Contra los cristianos, contra la libertad

ABC
Actualizado:

Los terroristas no podían haber escogido una fecha más significativa para golpear a una pequeña comunidad cristiana de un remoto país como Sri Lanka. El Domingo de Resurrección, todos los atentados estaban dirigidos contra cristianos y contra extranjeros, lo que revela una intencionalidad extremadamente clara por parte de esos asesinos de más de dos centenares de personas. Sin embargo, la víctima final también es ese pequeño país, que estaba en plena reconstrucción después de décadas de guerra civil y que empezaba a ver la luz del desarrollo basándose en el turismo atraído por sus paisajes y su tranquilidad, ahora rota con estrépito por las bombas.

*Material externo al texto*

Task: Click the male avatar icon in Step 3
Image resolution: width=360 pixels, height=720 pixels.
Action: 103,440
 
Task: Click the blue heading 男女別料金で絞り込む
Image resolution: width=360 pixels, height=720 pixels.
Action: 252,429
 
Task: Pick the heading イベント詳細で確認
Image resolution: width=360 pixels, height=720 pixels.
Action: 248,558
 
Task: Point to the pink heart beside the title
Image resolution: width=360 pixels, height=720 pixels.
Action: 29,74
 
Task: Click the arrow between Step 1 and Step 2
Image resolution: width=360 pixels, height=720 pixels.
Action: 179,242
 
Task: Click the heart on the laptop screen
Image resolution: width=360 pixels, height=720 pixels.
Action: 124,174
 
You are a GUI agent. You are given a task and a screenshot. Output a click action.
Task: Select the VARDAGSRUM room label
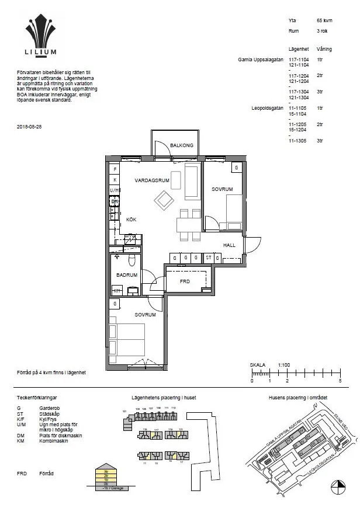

A pesar de que los criminales han actuado siguiendo pautas bien conocidas, y utilizadas sistemáticamente por el terrorismo islámico, todavía es arriesgado señalar a un grupo concreto o a una orientación religiosa determinada, porque Sri Lanka no es un país musulmán ni tampoco cristiano, sino mayoritariamente budista. Ni siquiera se pueden sacar todavía conclusiones pensando en lo que representan los lugares contra los que se han producido los ataques y que también coinciden con los objetivos habituales de los extremistas musulmanes, que no toleran nada que irradie libertad y que sea visto como herético por sus estrechas entendederas.

En todo caso, lo sucedido revela hasta qué punto el cristianismo es la religión más perseguida del mundo y es objeto permanente de ataques en todo el planeta. Atacan a la religión que se basa en el perdón y la reconciliación y a la que Dios le pide que siga poniendo la otra mejilla frente a aquellos que la golpean, en lugar de buscar la venganza. Lo que no impide exigir que se haga justicia con aquellos que, sean quienes sean, merecen una condena a la altura de sus gravísimos crímenes.